* **TEXTO BASE**
----

Os ingredientes que o gênero policial exige e os bastidores da crônica criminal estão, boa parte deles, reunidos em 'O Crime Quase Perfeito' - desde os mecanismos usados na execução de um crime, as gírias pronunciadas nas delegacias e redações a citações reais como o caso de Suzane Von Richthofen. Além de uma singela homenagem ao mestre jornalista Mino Carta, que incumbiu Percival de Souza a dar novos ares ao jornalismo policial paulista no Jornal da Tarde dos anos de 1960.
O resultado é uma ficção que pode ser lida, por que não, como uma reportagem policial, densa e envolvente, já que o autor organiza fatos e hipóteses como tal, injetando em seus personagens muito do que viu e contou no jornalismo em 40 anos de profissão. Com uma narrativa direta e objetiva, Percival cria particularmente um personagem Percy como sendo o seu espelho, em toda sua completitude de um dos mais completos repórteres especializados na área policial.
Percy, assim como o autor, conhece como poucos da sua função os meandros que regem a justiça, com ótimo tramite entre suas fontes, capaz de achar brechas nos inquéritos e processos, desconfiar das fontes oficiais para, habilidosamente, formar suas opiniões. Munido de argúcia, perspicácia e sensibilidade, ele será destacado para cobrir o suicídio na delegacia, o qual cumprirá papel determinante na solução do crime.

----

* **TAREFAS PROPOSTAS**
1) Reescreva em forma de lista o parágrafo da resenha de 'O Crime Quase Perfeito' que começa com "Percy, assim como o autor", preservando seus fatos principais.
2) Dê continuidade à resenha de 'O Crime Quase Perfeito' a partir do ponto em que ela termina.

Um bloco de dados
----

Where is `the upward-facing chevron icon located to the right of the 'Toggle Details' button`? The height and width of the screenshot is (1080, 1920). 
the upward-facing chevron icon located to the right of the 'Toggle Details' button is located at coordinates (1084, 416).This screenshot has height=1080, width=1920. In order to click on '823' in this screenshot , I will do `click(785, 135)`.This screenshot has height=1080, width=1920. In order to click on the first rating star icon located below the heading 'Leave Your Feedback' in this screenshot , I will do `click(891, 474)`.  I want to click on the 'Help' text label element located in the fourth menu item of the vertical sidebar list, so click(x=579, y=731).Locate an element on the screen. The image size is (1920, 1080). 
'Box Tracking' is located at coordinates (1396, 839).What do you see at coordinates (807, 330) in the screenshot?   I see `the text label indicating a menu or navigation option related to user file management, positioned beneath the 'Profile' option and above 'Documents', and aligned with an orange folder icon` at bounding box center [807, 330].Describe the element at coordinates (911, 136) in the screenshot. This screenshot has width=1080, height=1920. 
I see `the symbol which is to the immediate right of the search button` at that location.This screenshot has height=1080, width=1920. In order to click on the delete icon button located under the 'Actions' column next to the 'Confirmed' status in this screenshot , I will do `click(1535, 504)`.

----

* **RESPOSTAS DAS TAREFAS**
1)
- Percy, como o autor, conhece bem os meandros que regem a justiça.
- Tem bom trânsito entre suas fontes.
- Consegue achar brechas em inquéritos e processos.
- Desconfia das fontes oficiais e forma suas próprias opiniões com habilidade.
- É dotado de argúcia, perspicácia e sensibilidade.
- É destacado para cobrir o suicídio na delegacia, episódio determinante para a solução do crime.

2)
Como o título propõe, e o próprio Percival deve ter se perguntado ao longo de sua carreira - existe crime perfeito?. Talvez o famoso Caso da Rua Cuba, que também lhe rendeu um livro, tenha chegado perto dessa alcunha, apesar de todas as provas deixadas pelo caminho, mas com o seu principal suspeito seguindo livre.
As centenas de crimes que ele acompanhou não deixam dúvidas - 'As razões são sempre as mesmas, só mudam os nomes dos personagens'. Ódio, ciúmes, ambições desenfreadas, ganância, frustração sexual. Ingredientes que agora ele reúne em 'O Crime Quase Perfeito'. E, assim como no 'laboratório humano da realidade' a que estamos acostumados acompanhar nas páginas policiais do dia a dia, esse 'recomeço' de Percival de Souza leva o leitor a uma decisiva e intrigante questão - decifrar o enigma.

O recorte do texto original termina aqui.